Além das ações emergentes, existem também aquelas de médio e longo prazo. Por exemplo, Maria cobra a instalação de pequenas barragens para a reserva de água da chuva bem como a preservação das matas ciliares dos rios.
Comunidades exigem implementação de tecnologias alternativas
A construção de pequenas barragens, para estoque de água, foi e ainda é algo muito demandado pelos moradores do Jequitinhonha nos últimos anos. Outra defesa é a preservação de nascentes e a proteção das matas ciliares. Elas ficam no entorno das minas e as protegem de danos naturais ou humanos.
Porém, atualmente no país está em curso uma cruel devastação dessas matas, cujo impacto seca os córregos. Esse fator acelera o processo de desertificação do semiárido brasileiro. Pesquisadores já avaliam que a chance de em 50 anos essa região do país se igualar ao deserto do Saara, no norte africano.
“As pessoas mais velhas daqui do Quilombo contam que antes tinham muitas nascentes. Mas depois das construções de estradas elas começaram a secar. Eu mesma ia lavar roupa em rios próximos daqui com sete anos.

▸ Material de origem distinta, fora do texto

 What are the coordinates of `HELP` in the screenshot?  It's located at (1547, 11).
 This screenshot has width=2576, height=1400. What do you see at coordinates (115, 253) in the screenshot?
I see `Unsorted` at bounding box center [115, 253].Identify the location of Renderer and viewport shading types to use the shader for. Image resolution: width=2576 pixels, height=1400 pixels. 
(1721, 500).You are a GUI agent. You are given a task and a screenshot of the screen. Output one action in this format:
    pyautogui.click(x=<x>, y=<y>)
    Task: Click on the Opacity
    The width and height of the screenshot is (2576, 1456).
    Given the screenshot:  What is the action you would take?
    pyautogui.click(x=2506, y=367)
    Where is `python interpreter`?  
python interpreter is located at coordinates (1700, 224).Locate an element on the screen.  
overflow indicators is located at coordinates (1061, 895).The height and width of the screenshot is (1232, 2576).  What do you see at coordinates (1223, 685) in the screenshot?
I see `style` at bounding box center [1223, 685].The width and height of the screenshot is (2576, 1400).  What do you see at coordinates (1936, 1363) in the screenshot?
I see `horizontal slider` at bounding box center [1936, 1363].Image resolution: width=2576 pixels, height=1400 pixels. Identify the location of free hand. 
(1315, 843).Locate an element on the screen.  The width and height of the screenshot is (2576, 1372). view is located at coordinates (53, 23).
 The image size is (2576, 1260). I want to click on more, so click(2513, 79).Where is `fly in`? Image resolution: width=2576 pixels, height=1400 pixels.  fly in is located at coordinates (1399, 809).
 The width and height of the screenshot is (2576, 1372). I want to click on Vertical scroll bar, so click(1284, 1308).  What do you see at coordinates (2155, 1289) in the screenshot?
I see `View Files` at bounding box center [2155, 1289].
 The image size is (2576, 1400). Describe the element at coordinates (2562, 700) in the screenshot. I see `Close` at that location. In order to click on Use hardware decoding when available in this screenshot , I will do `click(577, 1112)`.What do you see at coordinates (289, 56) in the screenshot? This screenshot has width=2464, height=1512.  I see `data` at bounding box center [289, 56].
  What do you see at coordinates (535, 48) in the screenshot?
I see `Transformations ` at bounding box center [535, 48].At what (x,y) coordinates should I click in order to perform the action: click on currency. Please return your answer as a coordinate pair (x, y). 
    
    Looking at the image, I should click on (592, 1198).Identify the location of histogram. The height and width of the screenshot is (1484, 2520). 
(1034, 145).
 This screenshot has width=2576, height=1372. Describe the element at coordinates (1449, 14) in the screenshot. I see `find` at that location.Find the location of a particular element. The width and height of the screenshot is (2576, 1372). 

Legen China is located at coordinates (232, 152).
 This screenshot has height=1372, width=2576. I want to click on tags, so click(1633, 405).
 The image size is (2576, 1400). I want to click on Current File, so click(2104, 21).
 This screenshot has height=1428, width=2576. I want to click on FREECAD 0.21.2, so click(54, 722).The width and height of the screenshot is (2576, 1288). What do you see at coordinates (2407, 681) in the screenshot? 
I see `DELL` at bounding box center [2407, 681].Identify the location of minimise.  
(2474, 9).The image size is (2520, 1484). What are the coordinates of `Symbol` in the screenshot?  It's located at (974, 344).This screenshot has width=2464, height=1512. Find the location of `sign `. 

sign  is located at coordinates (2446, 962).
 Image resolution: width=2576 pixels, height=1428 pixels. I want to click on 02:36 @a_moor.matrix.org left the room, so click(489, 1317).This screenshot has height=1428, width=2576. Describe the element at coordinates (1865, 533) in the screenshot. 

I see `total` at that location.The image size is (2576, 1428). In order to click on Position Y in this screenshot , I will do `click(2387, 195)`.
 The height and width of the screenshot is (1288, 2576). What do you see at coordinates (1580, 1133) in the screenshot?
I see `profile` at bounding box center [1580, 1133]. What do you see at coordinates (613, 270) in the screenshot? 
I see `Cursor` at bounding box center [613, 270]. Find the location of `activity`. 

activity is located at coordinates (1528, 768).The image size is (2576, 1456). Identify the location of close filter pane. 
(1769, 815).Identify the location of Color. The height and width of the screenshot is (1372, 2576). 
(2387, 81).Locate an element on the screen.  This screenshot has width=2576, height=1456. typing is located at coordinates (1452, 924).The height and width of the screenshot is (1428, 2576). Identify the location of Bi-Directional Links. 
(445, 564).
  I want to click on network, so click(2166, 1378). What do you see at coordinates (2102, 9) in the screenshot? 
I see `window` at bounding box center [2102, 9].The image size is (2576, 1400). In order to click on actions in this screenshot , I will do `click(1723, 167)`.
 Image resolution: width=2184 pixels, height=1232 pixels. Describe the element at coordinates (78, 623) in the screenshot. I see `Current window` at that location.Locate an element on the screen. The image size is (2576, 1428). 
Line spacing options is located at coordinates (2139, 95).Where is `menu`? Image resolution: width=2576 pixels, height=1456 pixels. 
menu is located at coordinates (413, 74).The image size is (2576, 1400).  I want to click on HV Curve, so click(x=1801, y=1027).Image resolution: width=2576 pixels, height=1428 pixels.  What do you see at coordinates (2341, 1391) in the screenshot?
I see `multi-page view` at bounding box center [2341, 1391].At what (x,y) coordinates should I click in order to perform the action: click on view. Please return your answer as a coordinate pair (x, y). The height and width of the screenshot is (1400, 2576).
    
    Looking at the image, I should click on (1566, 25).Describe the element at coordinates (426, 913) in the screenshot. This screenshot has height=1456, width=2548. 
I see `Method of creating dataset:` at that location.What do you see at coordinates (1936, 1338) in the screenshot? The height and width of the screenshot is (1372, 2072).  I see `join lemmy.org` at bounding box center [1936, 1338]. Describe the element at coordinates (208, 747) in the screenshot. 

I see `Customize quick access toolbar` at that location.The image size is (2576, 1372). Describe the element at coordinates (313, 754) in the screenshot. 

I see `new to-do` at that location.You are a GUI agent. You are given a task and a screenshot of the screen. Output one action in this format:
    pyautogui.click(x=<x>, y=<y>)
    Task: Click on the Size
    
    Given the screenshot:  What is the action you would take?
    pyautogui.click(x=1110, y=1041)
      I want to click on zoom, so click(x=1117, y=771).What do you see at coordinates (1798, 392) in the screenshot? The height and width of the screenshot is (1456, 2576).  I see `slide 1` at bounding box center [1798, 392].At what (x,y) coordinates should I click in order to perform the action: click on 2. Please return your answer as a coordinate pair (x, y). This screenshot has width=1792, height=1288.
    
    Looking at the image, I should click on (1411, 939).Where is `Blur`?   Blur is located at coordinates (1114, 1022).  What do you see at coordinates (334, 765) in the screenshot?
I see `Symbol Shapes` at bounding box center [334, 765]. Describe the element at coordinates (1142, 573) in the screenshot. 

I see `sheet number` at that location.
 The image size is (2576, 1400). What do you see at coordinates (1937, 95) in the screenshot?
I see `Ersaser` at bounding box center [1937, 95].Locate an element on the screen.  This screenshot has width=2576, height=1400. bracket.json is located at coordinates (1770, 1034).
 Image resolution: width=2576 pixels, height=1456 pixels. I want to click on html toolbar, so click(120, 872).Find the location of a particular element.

Hoje, pode chover de manhã que de tarde já não tem mais água neles”, relatou Maria Aparecida.
Mossa Santa e Córrego do Narcisio
Outra área quilombola que passa por uma situação similar em Chapada do Norte é a comunidade Mossa Santa, que abriga 80 famílias; 29 delas enfrentam escassez de água. O poço artesiano de Mossa não possui condições de prover a todos na comunidade.
“A gente está sendo abastecido pela água do caminhão pipa, mas a água não dá para beber. O que precisamos é da canalização da água de municípios vizinhos”, afirmou Maria Aparecida de Oliveira, moradora do quilombo.
A comunidade quilombola de Córrego do Narcisio é outra que também sofre com falta de água. Localizada em Araçuaí, no Jequitinhonha, o quilombo de 62 famílias é próximo de uma barragem, onde há água suficiente para o abastecimento da população, segundo Maria Aparecida Nunes.
“Todos os dias nós temos que buscar água nessa barragem. O que queremos é um meio de a água vir até nós. Com essa falta de água, o que poderá ocorrer será uma saída de gente do quilombo”, diz Maria Aparecida.
Propostas
Após verificar a situação de vários quilombos no último fim de semana, a Federação N’Golo levantou cinco propostas de ação para atenuar o problema:
– Proposição de uma audiência pública na região do Jequitinhonha para discutir a questão da água;
– Buscar apoio para criação de bancos de sementes;
– Busca junto aos espaços midiáticos para a divulgação das violações e do racismo institucional vigente na região;
– Trabalho de base junto às comunidades;
– Lançamento de uma campanha online para levantando de recursos e apoio para implementação de tecnologias sociais voltadas a produção, saneamento básico rural e acesso à água.
O problema da escassez hídrica é um dentre os diversos problemas dos quilombolas. O maior deles é a não titulação das terras, o que acarreta em constantes conflitos agrários. Existe também a falta de acesso a saúde e educação pública nessas comunidades.